EXERCISE: Print the lines of the entries below from the one with "The width and height of the screenshot is (1512, 798)." through the final line, exactly as they appear. The pictures are not part of the copy.

Dataset entries:
===============

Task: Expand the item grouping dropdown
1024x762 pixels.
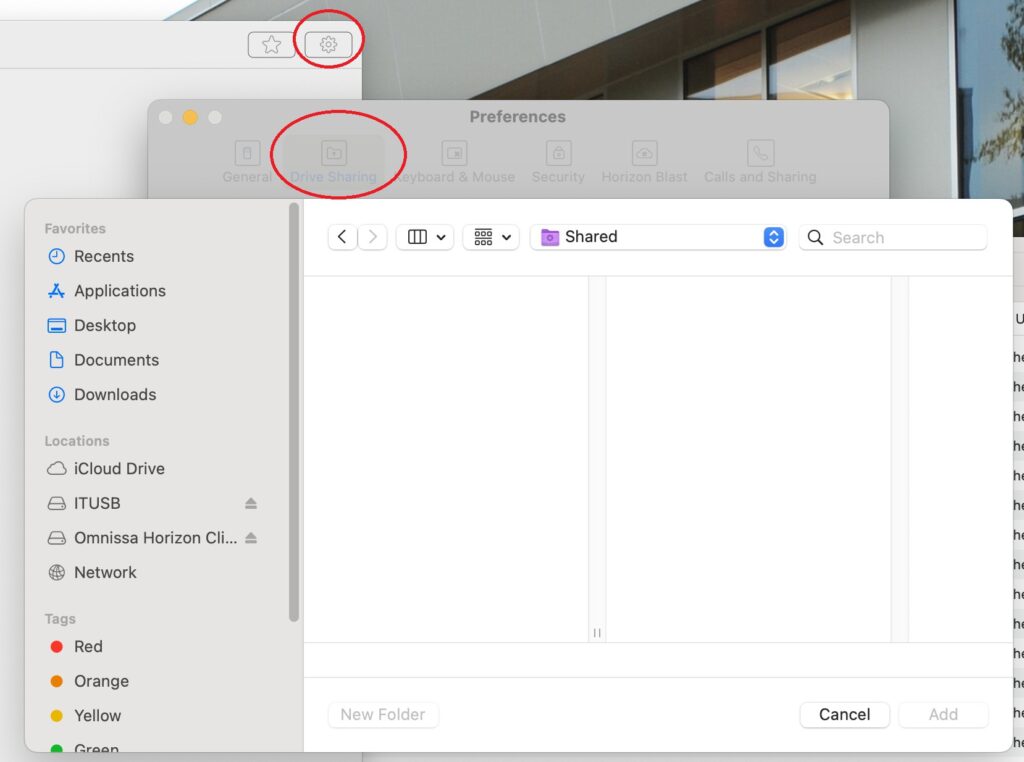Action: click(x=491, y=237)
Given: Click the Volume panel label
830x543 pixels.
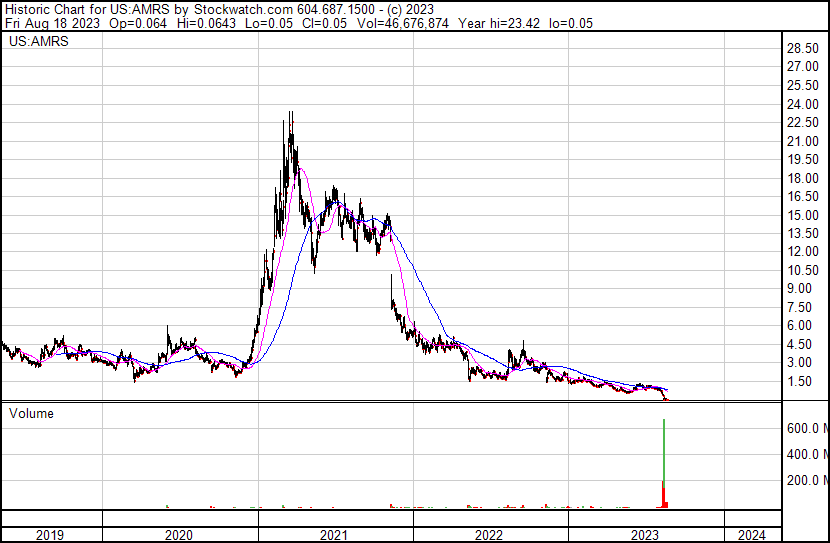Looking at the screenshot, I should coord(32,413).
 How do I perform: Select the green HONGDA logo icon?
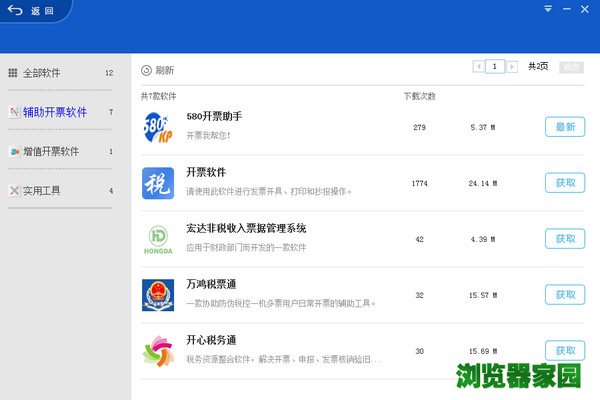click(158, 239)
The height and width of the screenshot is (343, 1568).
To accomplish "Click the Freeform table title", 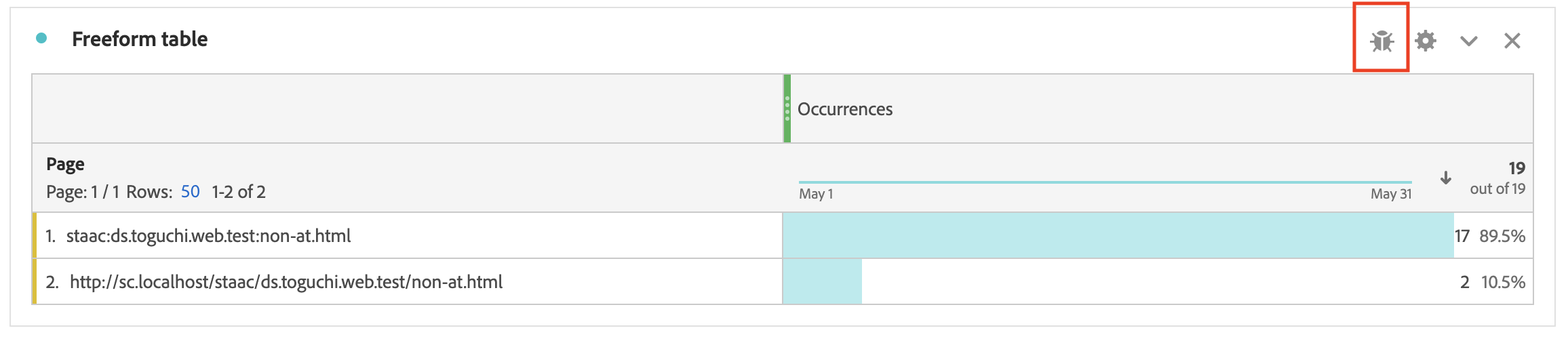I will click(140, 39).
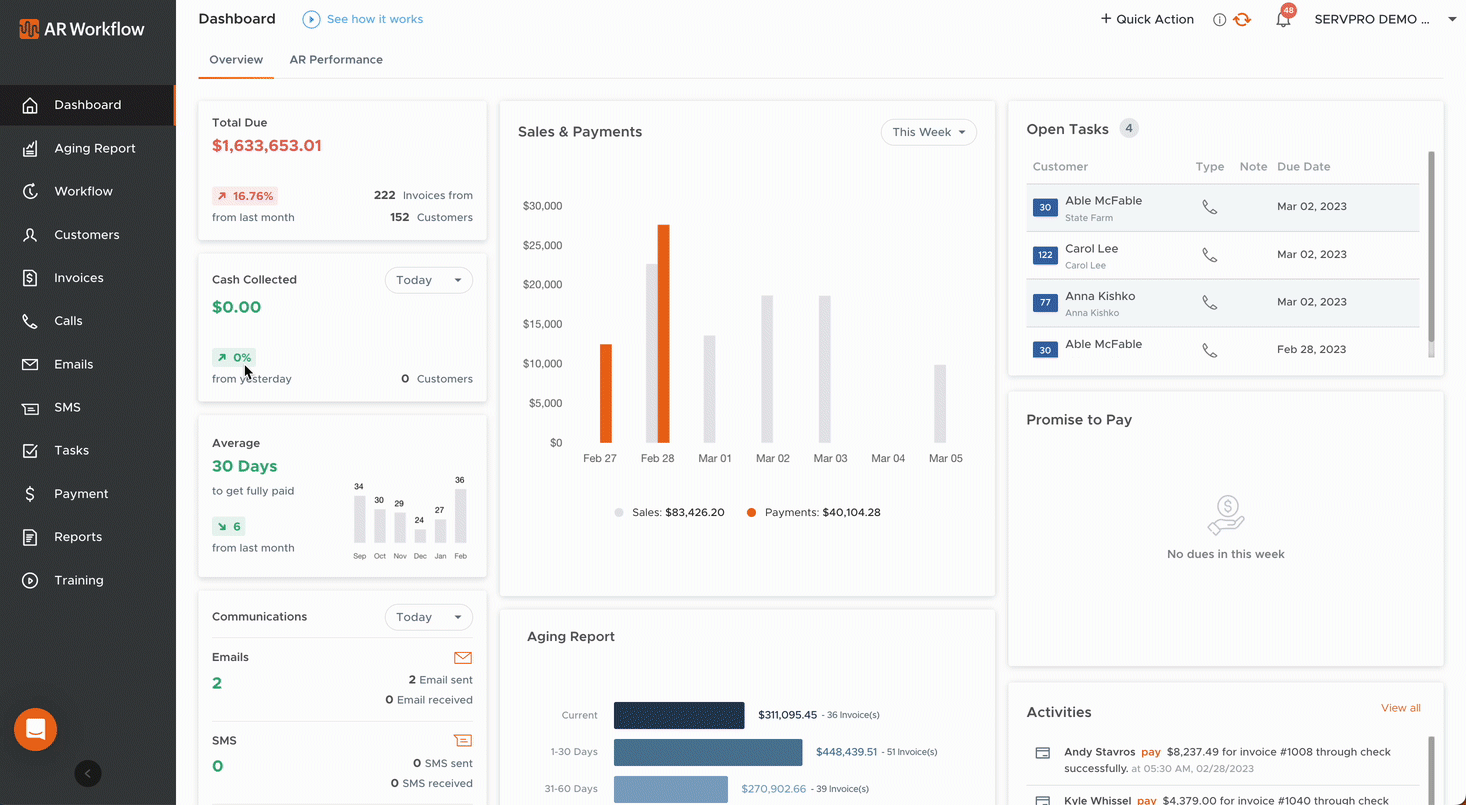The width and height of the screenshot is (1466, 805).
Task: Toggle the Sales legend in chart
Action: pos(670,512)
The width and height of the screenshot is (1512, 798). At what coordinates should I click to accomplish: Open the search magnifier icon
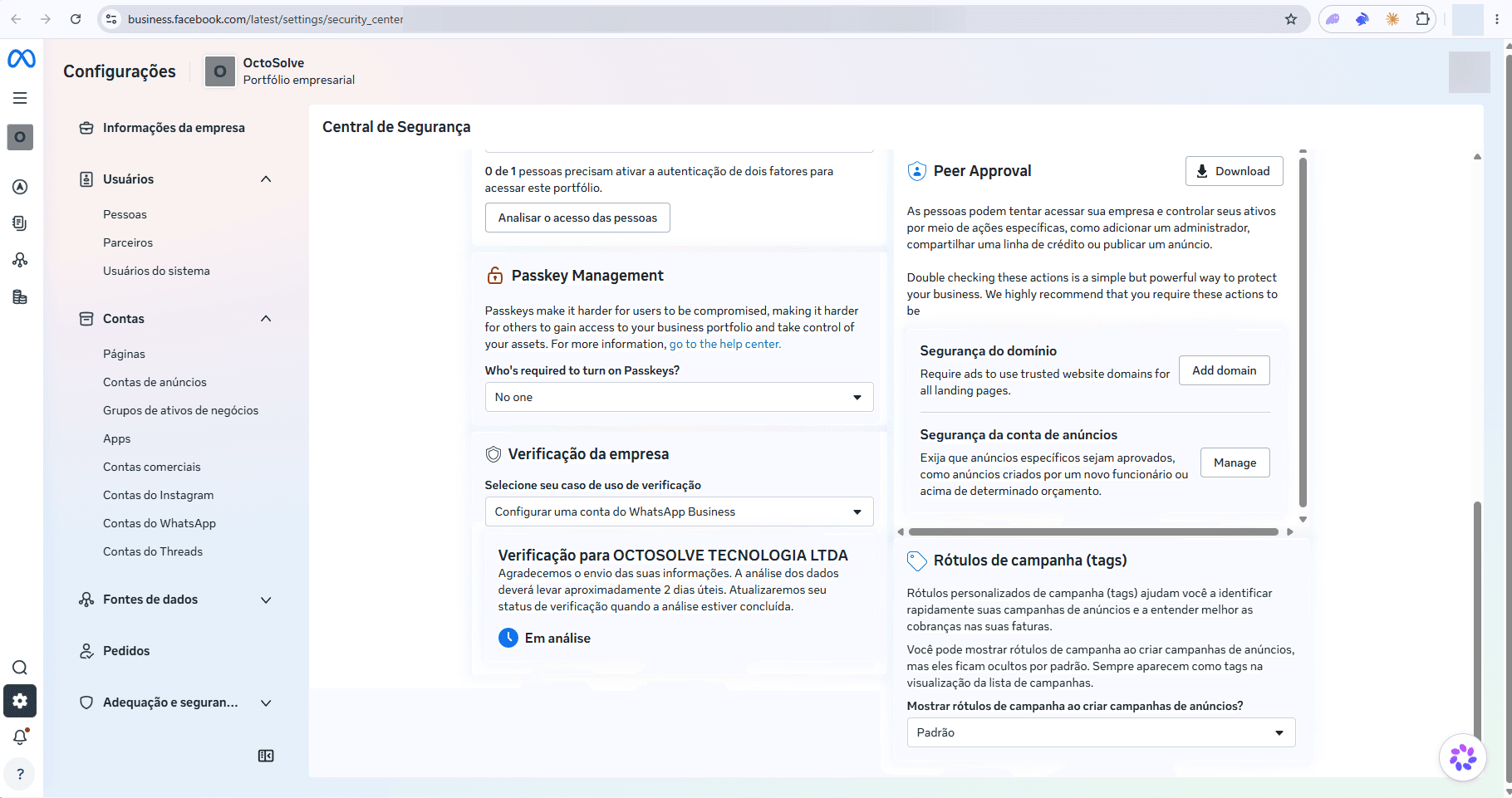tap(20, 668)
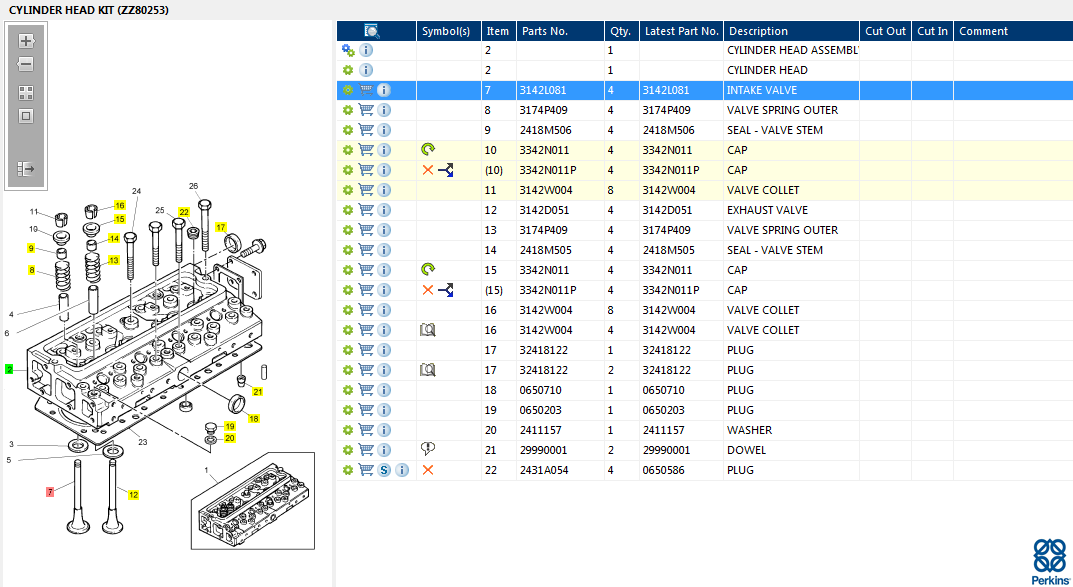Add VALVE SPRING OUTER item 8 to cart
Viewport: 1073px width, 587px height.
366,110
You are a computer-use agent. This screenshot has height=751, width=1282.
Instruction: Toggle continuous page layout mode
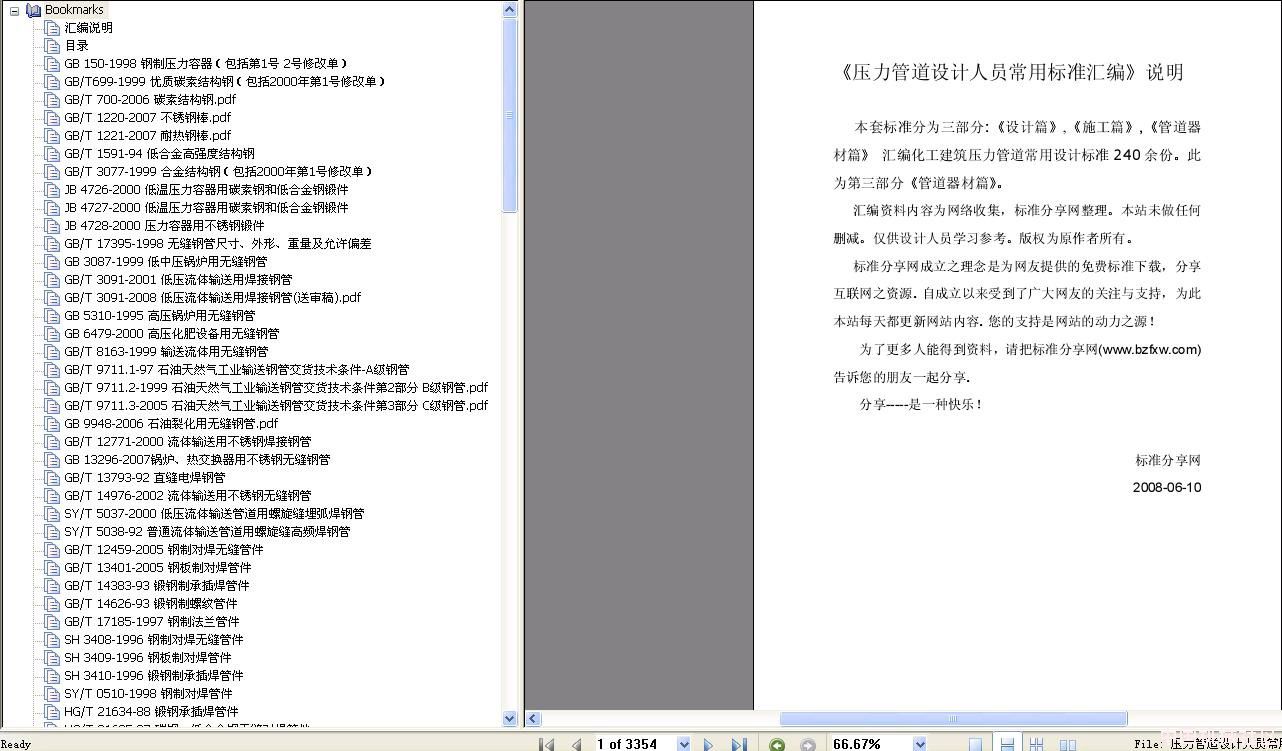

===============

YOUR SOLUTION:
The width and height of the screenshot is (1512, 798). At what coordinates should I click to accomplish: Open the search magnifier icon
tap(20, 668)
Add VALVE SPRING OUTER item 8 to cart
Viewport: 1073px width, 587px height.
366,110
You are a computer-use agent. This screenshot has height=751, width=1282.
Instruction: Toggle continuous page layout mode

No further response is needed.